343 F.2d 955
E. I. duPONT de NEMOURS AND COMPANY
The UNITED STATES.
United States Court of Claims.
Decided April 16, 1965.
As Amended April 23, 1965.
Karl R. Price, Washington, D. C., for plaintiff. Charles A. Rittenhouse, III, Roy A. Wentz, Jr., Wilmington, Del., and Alvord & Alvord, Washington, D. C., of counsel.
Mildred L. Siedman, Washington, D. C., with whom was Asst. Atty. Gen., Louis F. Oberdorfer for defendant. C. Moxley Featherston, Lyle M. Turner and Philip R. Miller, Washington, D. C., were on the brief.
Before LARAMORE, Acting Chief Judge, DURFEE, DAVIS and COLLINS, Judges, and JONES, Senior Judge.
These are suits, which were consolidated for trial, for refund of income and excess profits taxes for the calendar years 1951, 1952 and 1953. All but two of the issues have been severed and compromised. The remaining two issues involve only the excess profits tax for the years 1951 and 1952. We shall refer to these issues as the 1951 Issue and the 1952 Issue, respectively. The facts relating to both were fully stipulated, and are set out in the printed report of Commissioner Cowen, now Chief Judge Cowen, filed March 26, 1964. We have adopted the Commissioner's Report as the court's Findings of Fact. Since the two issues to be decided involve interpretations of different sections of the Internal Revenue Code of 1939, we shall examine each issue separately.

*-*-*

#### WRITTEN REQUEST A:
Render every line of the listing below as a JSON list of strings, one string per line, with blank lines omitted. Leave the pictures out.

#### INPUT RECORDS:
*-*-*

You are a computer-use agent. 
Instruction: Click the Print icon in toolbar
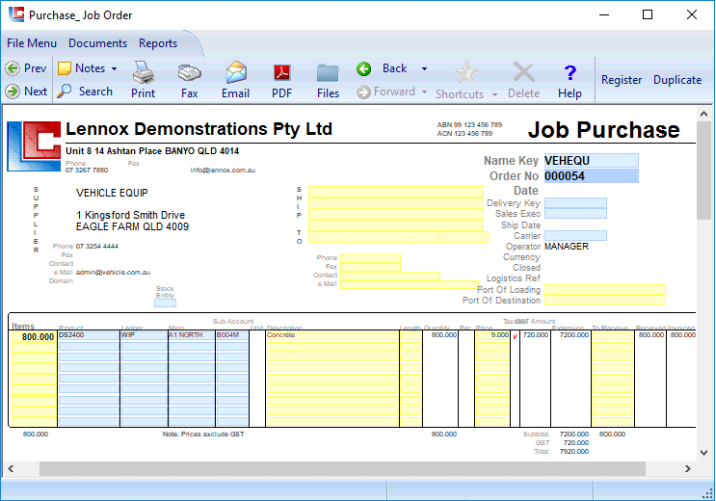[x=143, y=73]
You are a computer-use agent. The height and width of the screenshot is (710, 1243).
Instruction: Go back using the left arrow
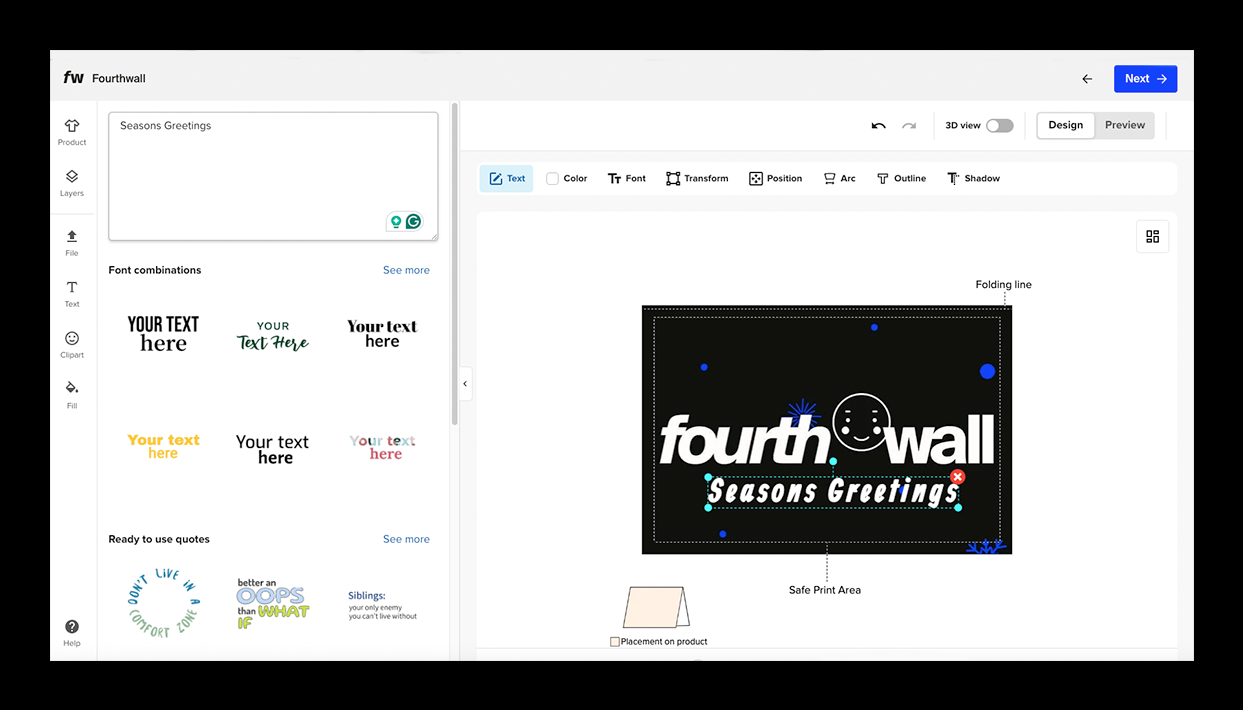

*-*-*

#### WRITTEN REQUEST B:
Reproduce the court opinion excerpt word for word, from start to finish.

#### WRITTEN ANSWER A:
[
  "You are a computer-use agent. ",
  "Instruction: Click the Print icon in toolbar",
  "[x=143, y=73]",
  "You are a computer-use agent. The height and width of the screenshot is (710, 1243).",
  "Instruction: Go back using the left arrow"
]

#### WRITTEN ANSWER B:
343 F.2d 955
E. I. duPONT de NEMOURS AND COMPANY
The UNITED STATES.
United States Court of Claims.
Decided April 16, 1965.
As Amended April 23, 1965.
Karl R. Price, Washington, D. C., for plaintiff. Charles A. Rittenhouse, III, Roy A. Wentz, Jr., Wilmington, Del., and Alvord & Alvord, Washington, D. C., of counsel.
Mildred L. Siedman, Washington, D. C., with whom was Asst. Atty. Gen., Louis F. Oberdorfer for defendant. C. Moxley Featherston, Lyle M. Turner and Philip R. Miller, Washington, D. C., were on the brief.
Before LARAMORE, Acting Chief Judge, DURFEE, DAVIS and COLLINS, Judges, and JONES, Senior Judge.
These are suits, which were consolidated for trial, for refund of income and excess profits taxes for the calendar years 1951, 1952 and 1953. All but two of the issues have been severed and compromised. The remaining two issues involve only the excess profits tax for the years 1951 and 1952. We shall refer to these issues as the 1951 Issue and the 1952 Issue, respectively. The facts relating to both were fully stipulated, and are set out in the printed report of Commissioner Cowen, now Chief Judge Cowen, filed March 26, 1964. We have adopted the Commissioner's Report as the court's Findings of Fact. Since the two issues to be decided involve interpretations of different sections of the Internal Revenue Code of 1939, we shall examine each issue separately.